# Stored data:
------------------------------------------------------------

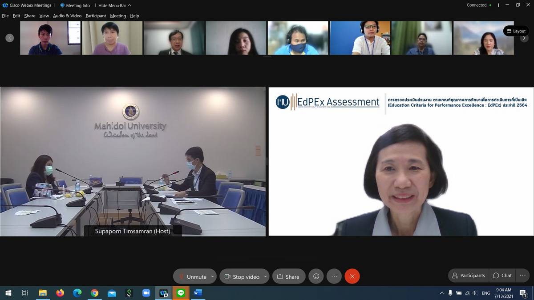Stop the video camera
Viewport: 534px width, 300px height.
pos(242,276)
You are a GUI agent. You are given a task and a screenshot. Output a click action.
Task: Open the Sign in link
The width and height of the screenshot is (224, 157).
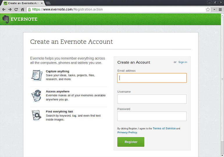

------------------------------------------------------------

Please give a word-for-word transcript of the lines from the one holding "You are a GUI" through the final line of the entries, both ends kept, with no pictures.

# SOLVED EXERCISE:
You are a GUI agent. You are given a task and a screenshot. Output a click action.
Task: Open the Sign in link
The width and height of the screenshot is (224, 157).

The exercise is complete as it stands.